Un coup de cœur du Carnet
François EMMANUEL, Raconter la nuit, Seuil, 2022, 256 p., 19 € / ePub : 13,99 €, ISBN : 978-2-02-149348-1
Pierre, le narrateur, reçoit une lettre de Vera, une femme qu’il a connue étant adolescent, mais c’est le visage de sa sœur jumelle Jelena qui s’impose dès la première phrase de ce nouveau roman de François Emmanuel :
Et sans doute l’histoire tiendrait au seul regard de Jelena, bleu profond, posé sur moi au bord d’une indignation. Sans doute faudrait-il la reprendre par le commencement, cette histoire, sachant qu’un commencement n’est jamais qu’une entrée en lumière.
La missive lui demande s’il accepterait de passer en revue avec elle les œuvres de son père qui sommeillent depuis son décès dans la maison familiale de Guissény, sur la côte bretonne, où elle vit avec sa sœur et sa mère. Troublé par cette requête, qui éveille instantanément en lui des émotions encore vives malgré les vingt années écoulées, Pierre accepte la rencontre tout en mesurant qu’il n’est sans doute pas le plus compétent pour ce faire même s’il est critique d’art.
Jero Mitsič était originaire d’ex-Yougoslavie. Artiste en phase avec le régime, séduit ensuite par les discours nationalistes qui préparaient la guerre atroce, il a connu son heure de gloire avant de sombrer dans l’oubli après que ses œuvres ont pris une orientation plus sombre. Taiseux, souvent ivre, adepte de la marche, il était sujet à de vives colères, détruisant parfois sa production. L’inventaire des œuvres apparaît rapidement comme un prétexte plus que comme une fin en soi, Vera parlant désormais de la rédaction d’un livre confiée à Pierre qui serait sans doute en mesure de cerner toute la complexité de l’artiste. Mais ce glissement ne se produit qu’au terme de journées et de soirées pesantes, la tension entre les deux jumelles étant à son comble. Vera accapare la présence de Pierre, Jelena se mure dans le silence, visiblement au plus mal. L’attention du narrateur ne cesse de porter sur elle, et le mystère qui entoure son état avive la fascination de toujours. Jusqu’à ce que viennent les mots.

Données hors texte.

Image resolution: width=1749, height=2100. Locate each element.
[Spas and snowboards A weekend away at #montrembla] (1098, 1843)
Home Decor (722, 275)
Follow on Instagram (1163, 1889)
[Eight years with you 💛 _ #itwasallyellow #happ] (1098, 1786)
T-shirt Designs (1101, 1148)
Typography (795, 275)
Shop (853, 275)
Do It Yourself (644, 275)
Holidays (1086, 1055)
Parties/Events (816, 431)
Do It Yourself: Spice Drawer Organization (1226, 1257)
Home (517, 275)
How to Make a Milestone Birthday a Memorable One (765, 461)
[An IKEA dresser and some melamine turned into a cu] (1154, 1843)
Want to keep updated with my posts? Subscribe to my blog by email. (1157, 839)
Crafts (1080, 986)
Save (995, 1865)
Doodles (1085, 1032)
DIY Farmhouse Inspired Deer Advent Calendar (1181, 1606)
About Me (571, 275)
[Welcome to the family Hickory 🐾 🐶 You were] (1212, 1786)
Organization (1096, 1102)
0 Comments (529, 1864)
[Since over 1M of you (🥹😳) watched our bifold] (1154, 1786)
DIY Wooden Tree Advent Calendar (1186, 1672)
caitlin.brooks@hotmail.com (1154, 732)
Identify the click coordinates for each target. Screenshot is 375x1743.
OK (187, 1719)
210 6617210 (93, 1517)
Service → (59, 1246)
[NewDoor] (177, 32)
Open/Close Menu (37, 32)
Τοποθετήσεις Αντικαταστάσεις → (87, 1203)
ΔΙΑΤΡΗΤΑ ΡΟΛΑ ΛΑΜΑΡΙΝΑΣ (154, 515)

Roman d’un amour profond défiant le temps, Raconter la nuit vient au chevet des tourments dans un mouvement où la lumière le dispute aux ténèbres. Il suit pas à pas ses personnages qui tentent d’aligner les mots pour desceller les blessures passées et reconquérir le présent. Dans cette quête, qui donne au roman une tension qui porte le récit, l’art pictural, la photo, la musique sont omniprésents qui participent de cette recherche de sens et d’apaisement, comme dans la plupart des œuvres de l’auteur. Au cœur de ces tumultes, le narrateur observe tout en mesurant sa propre implication, ses sentiments entremêlés, l’amour qui le submerge, la passion qui l’emporte, repoussant ses peurs.
Une fois de plus, François Emmanuel nous entraîne sur les sentiers tortueux de l’âme humaine. Écrivain de l’infime, il déploie un respect peu commun pour la complexité des sentiments et il affirme avec force, en une prose délicatement poétique et d’une rare justesse, la toute-puissance des mots qui allègent la vie.